Luciano Triolo e la Birreria degli Amici

Una serranda abbassata non racconta tutto. La Birreria degli Amici ha insegnato a molti cos’è uno spuntino fatto bene: essenziale, senza fronzoli, come il calcio di una volta. Luciano Triolo apriva, ascoltava, cucinava. Il “panino alla Luciano” era un marchio, ma anche un rito: quel tocco in più che nessuno sapeva spiegare e che tutti riconoscevano al primo morso. La sera, tra un vassoio e l’altro, rimbalzavano risultati, ricordi del Ceravolo, sorrisi complici. Chi passava da lì non usciva solo sazio; usciva con un frammento di città addosso.

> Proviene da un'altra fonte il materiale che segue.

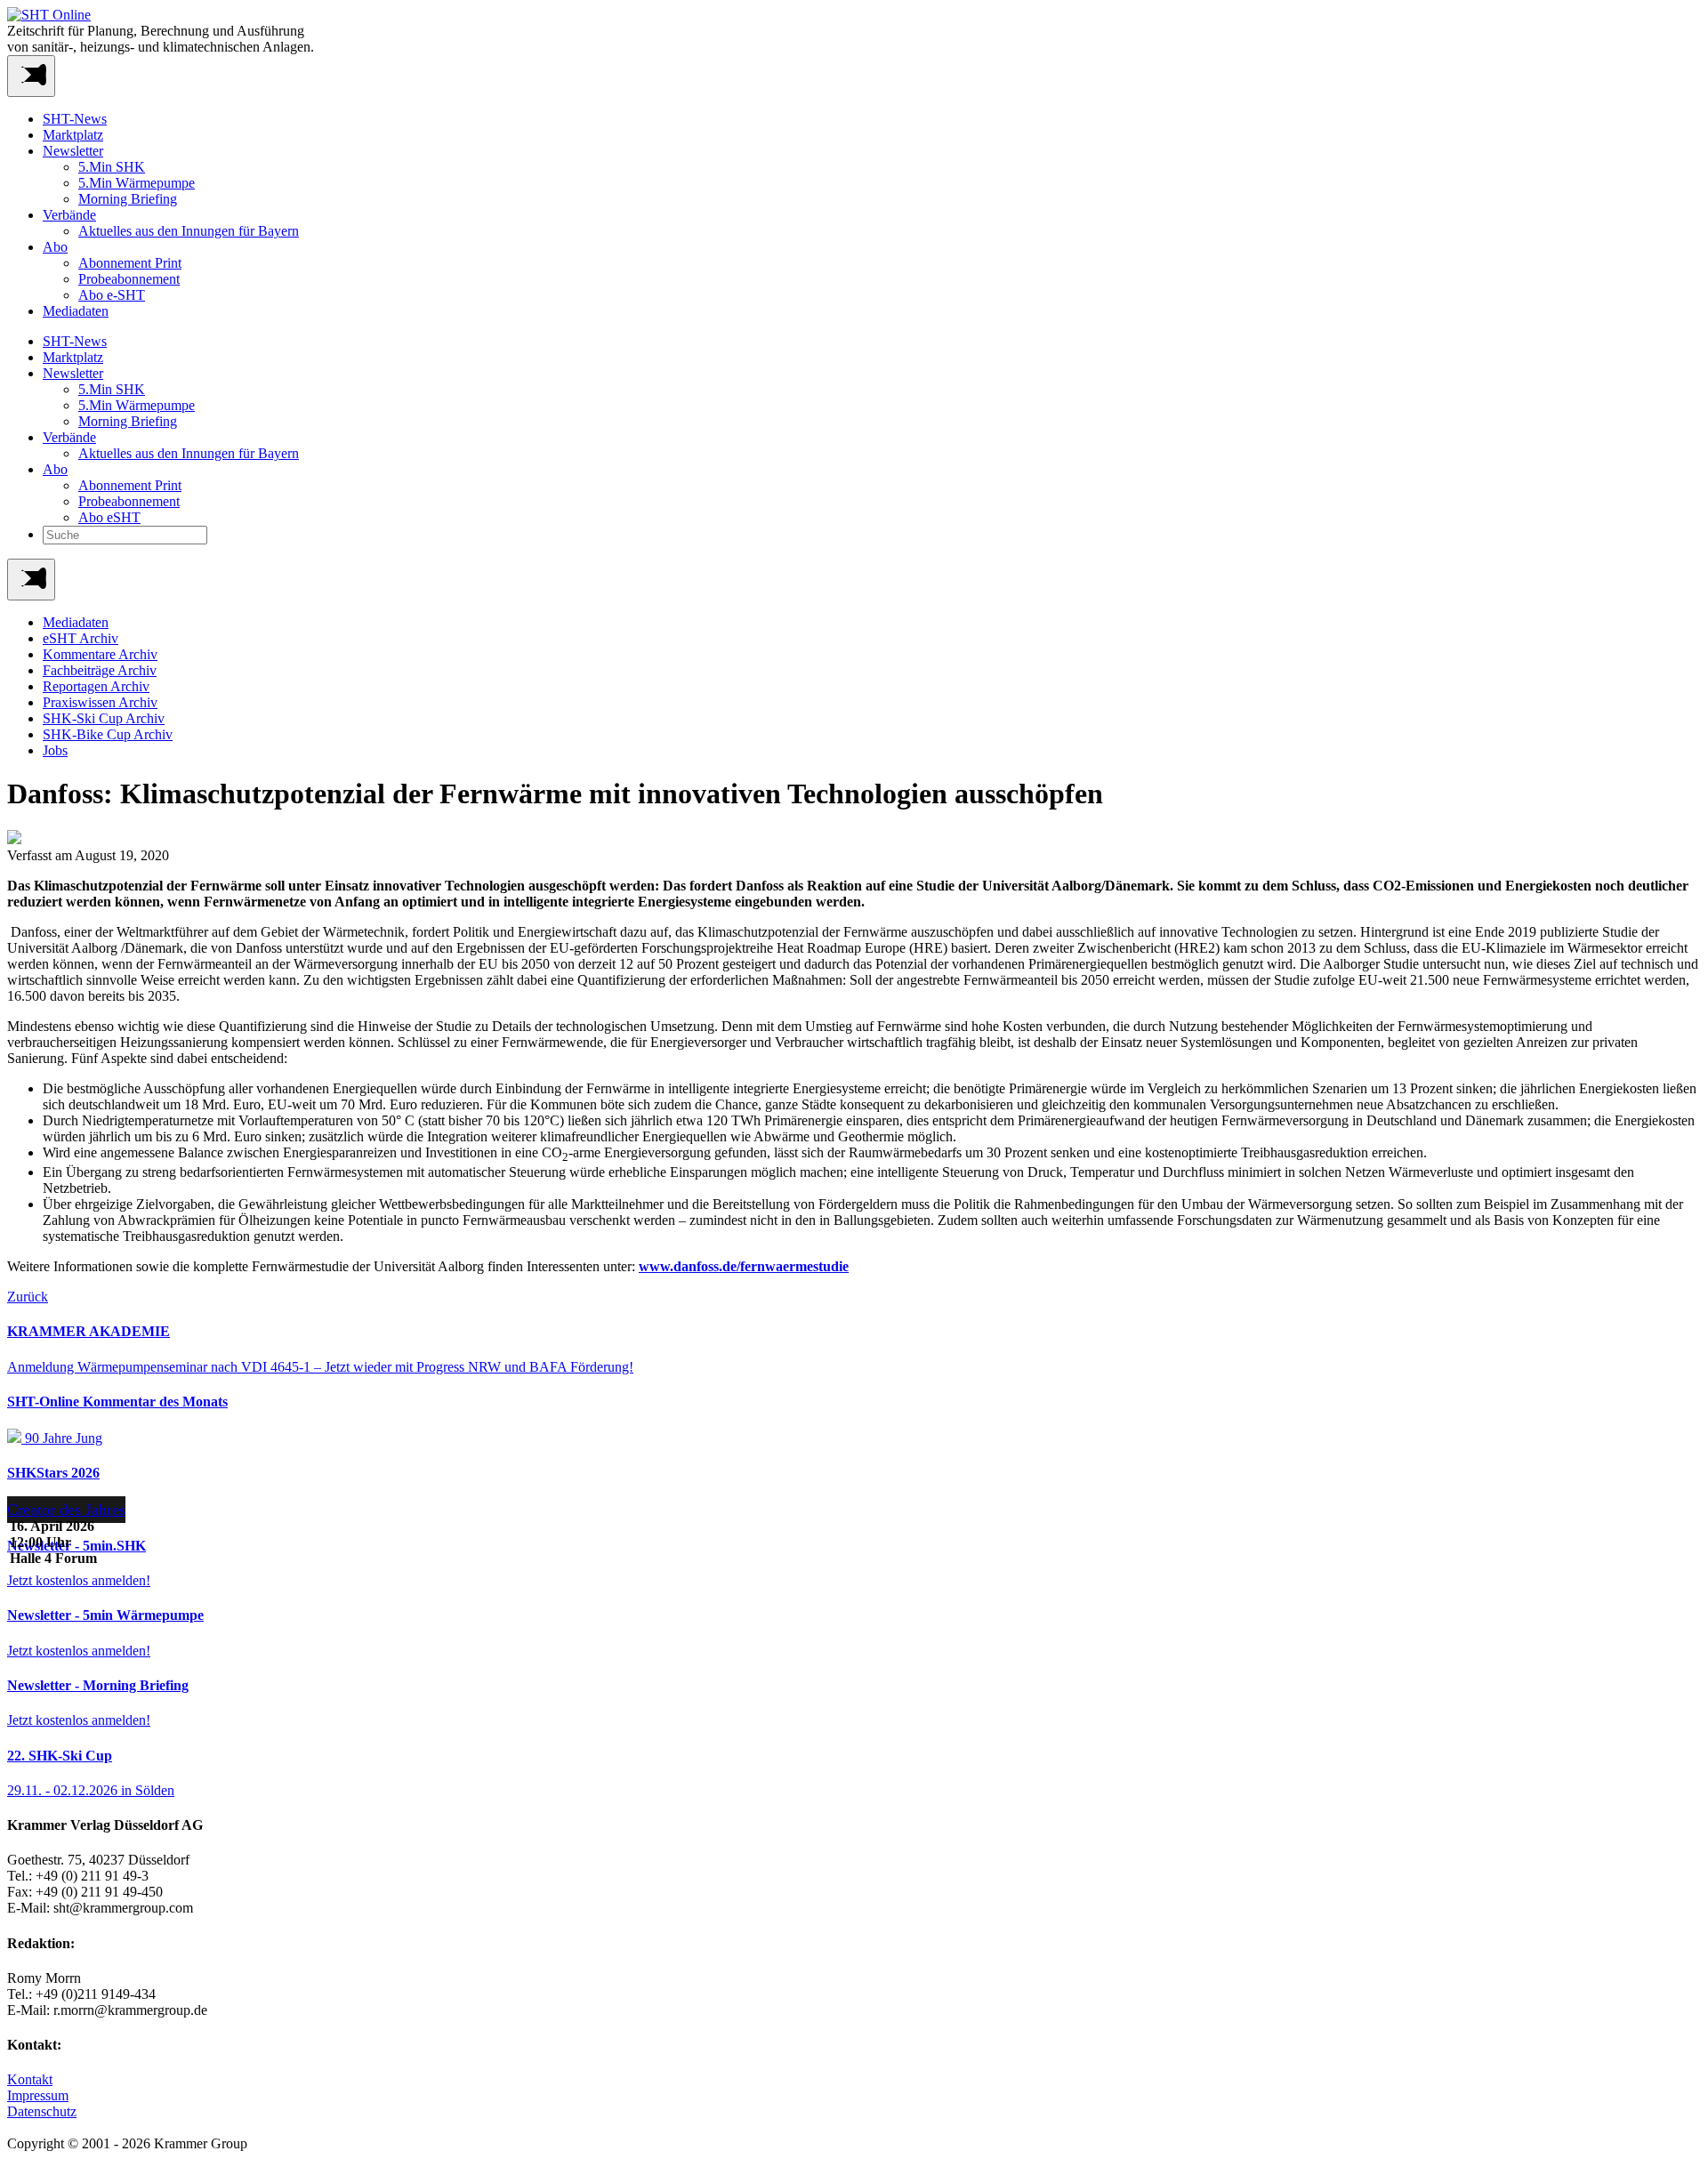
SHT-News (75, 118)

Luciano Triolo aveva fatto della sua birreria un punto di ritrovo. Prima delle partite si entrava per una birra veloce e due opinioni sul pressing; dopo, per rimettere insieme i pezzi di una sconfitta o allungare la festa di una vittoria. In bottega capitava di vedere il nonno con il nipote, l’amico che non tornava da anni, il ragazzo che chiedeva “com’era quel Catanzaro”. E lui, Luciano Triolo, rispondeva con pazienza, infilando nel racconto la cronaca di una città che cresceva intorno a quel bancone.

Luciano Triolo tra calcio e bottega

Prima della piastra c’era il campo. In archivio, Enzo Minicelli conserva scatti preziosi: Luciano Triolo con i guanti, postura da portiere di provincia, quel piglio che poi si è portato dietro anche dietro il bancone. Chi lo ha visto giocare ricorda uscite coraggiose e qualche urlo ai compagni, le stesse vibrazioni che poi si ritrovavano nei commenti del dopopartita, quando la birreria diventava spogliatoio aperto e confidenze da fine serata.

La biografia di Luciano Triolo sta tutta in quell’incrocio: calcio e bottega, mestiere e appartenenza. A Catanzaro non servono targhe per ricordare chi ha lasciato segni così: basta pronunciare “Triolo” e qualcuno risponde “il panino”, qualcun altro “il portiere”. E in entrambi i casi arriva un sorriso. Perché Luciano Triolo non vendeva solo panini: distribuiva un’idea di città semplice e accogliente, dove la porta resta aperta e la discussione è sempre in gioco.

triolo

L’addio a Luciano Triolo: un rito di città

Settantadue anni sono abbastanza per riempire un quartiere di ricordi. Oggi l’ultimo saluto nella chiesa del Sacro Cuore alle 16 ha il sapore dei grandi addii popolari: gente che si conosce per nome, abbracci veloci, la fila che scorre lenta. Il figlio, Mario Costantino Triolo, lo ha salutato sui social con parole piene: ha detto che da oggi cambia il mondo di casa loro, ma che il padre resterà sempre con loro, numero uno nei panini e negli affetti. È il riassunto perfetto dell’uomo e del mestiere.

Qui non servono esagerazioni. Luciano Triolo ha fatto il suo pezzo di storia senza rumore: ha messo insieme una comunità, ha dato un posto dove fermarsi, ha insegnato a stare a tavola e a parlare di pallone senza prendersi troppo sul serio. La città lo saluta con gratitudine. Domani, quando passeremo davanti alla serranda, ci verrà da alzare lo sguardo come se fosse ancora lì, tra piastra e battute.


C’è un dettaglio che resterà. In certe sere d’inverno, quando il vento scende dal ponte e le luci del quartiere marinaro tremano appena, qualcuno chiederà dove si mangia “alla Luciano”. E allora toccherà a noi spiegare chi era Luciano Triolo, perché la sua Birreria degli Amici non era solo un locale e perché quel panino, in fondo, era una carezza di casa. La domanda, adesso, è semplice e impegnativa: chi, domani, avrà la stessa pazienza di aprire la porta e tenere insieme una città una chiacchiera alla volta?